• Work instructions
Search the records for the word "computer" and copy each line in which it appears.

• Exercise material
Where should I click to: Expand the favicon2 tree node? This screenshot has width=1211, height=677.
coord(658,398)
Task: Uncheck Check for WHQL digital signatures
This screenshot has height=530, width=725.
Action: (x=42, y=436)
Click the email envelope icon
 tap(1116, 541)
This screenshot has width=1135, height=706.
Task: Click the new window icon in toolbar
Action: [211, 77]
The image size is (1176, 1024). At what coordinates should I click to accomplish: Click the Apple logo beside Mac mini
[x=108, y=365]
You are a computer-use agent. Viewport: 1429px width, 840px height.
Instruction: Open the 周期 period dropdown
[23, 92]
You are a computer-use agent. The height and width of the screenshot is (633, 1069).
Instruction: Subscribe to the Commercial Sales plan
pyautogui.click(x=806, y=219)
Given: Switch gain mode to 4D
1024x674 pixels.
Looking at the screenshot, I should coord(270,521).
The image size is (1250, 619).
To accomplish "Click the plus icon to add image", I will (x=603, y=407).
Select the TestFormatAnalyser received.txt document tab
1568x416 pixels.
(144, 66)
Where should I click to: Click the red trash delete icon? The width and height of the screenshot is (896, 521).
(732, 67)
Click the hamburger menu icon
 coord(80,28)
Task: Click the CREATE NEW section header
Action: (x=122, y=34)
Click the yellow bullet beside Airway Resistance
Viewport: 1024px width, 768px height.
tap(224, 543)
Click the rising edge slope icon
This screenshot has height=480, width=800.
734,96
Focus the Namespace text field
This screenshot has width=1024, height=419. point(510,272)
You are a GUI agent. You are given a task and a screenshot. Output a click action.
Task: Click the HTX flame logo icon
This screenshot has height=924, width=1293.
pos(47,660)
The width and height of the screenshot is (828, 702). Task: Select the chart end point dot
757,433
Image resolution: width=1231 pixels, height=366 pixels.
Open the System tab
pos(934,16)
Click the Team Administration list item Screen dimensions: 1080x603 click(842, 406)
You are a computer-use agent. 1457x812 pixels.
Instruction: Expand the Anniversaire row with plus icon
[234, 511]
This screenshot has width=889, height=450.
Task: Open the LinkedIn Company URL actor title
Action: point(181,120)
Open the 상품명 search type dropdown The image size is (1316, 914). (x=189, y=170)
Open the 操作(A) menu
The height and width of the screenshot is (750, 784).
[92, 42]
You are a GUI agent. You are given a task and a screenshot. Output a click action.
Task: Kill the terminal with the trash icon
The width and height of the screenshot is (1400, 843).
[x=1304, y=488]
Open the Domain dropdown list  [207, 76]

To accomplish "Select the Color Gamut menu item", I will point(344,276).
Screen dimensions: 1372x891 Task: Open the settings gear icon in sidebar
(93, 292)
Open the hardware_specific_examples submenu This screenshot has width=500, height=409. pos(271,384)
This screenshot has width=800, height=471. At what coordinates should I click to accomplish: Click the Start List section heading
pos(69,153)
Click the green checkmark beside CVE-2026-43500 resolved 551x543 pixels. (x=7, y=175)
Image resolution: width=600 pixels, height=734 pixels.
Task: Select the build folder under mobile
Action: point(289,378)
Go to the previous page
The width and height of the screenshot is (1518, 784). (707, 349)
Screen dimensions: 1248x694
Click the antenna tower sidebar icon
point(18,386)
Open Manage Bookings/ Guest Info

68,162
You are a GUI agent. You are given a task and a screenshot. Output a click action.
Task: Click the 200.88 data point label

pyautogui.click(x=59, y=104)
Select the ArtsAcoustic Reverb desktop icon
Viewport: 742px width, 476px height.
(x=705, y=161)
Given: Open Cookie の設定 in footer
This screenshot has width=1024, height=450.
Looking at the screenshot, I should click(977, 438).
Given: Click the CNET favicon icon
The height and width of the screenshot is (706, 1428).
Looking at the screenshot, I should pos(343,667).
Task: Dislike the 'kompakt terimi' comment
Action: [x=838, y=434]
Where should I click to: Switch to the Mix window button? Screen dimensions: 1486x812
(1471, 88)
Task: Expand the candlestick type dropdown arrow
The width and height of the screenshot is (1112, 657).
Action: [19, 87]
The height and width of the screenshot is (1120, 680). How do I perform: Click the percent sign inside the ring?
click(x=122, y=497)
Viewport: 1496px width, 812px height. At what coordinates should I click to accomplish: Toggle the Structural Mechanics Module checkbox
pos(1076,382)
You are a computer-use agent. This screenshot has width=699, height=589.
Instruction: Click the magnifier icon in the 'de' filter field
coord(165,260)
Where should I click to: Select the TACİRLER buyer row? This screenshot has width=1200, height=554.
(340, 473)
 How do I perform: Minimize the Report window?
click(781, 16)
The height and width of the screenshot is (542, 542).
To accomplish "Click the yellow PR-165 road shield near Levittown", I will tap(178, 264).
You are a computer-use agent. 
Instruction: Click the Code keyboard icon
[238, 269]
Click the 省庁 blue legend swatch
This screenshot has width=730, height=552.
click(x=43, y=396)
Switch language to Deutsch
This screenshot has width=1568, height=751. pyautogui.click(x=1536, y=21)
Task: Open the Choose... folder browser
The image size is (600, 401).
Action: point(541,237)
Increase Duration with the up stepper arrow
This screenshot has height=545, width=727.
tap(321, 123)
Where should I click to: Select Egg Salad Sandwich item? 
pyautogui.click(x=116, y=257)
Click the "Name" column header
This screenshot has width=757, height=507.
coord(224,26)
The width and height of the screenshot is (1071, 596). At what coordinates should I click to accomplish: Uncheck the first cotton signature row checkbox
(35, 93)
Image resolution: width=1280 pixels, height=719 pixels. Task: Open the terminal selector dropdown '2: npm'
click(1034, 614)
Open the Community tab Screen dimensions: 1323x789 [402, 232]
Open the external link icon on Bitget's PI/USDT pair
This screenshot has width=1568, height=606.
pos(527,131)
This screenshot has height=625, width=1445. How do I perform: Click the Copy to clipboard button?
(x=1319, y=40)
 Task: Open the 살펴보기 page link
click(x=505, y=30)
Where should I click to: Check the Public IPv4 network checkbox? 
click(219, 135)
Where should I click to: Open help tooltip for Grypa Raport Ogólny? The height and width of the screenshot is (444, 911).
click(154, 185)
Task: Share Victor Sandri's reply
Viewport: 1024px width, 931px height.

• Response area
You are a computer-use agent. Viewport: 1429px width, 840px height.
You are a computer-use agent. The height and width of the screenshot is (633, 1069).
You are a computer-use agent. 1457x812 pixels.
You are a computer-use agent. This screenshot has width=699, height=589.
You are a computer-use agent. 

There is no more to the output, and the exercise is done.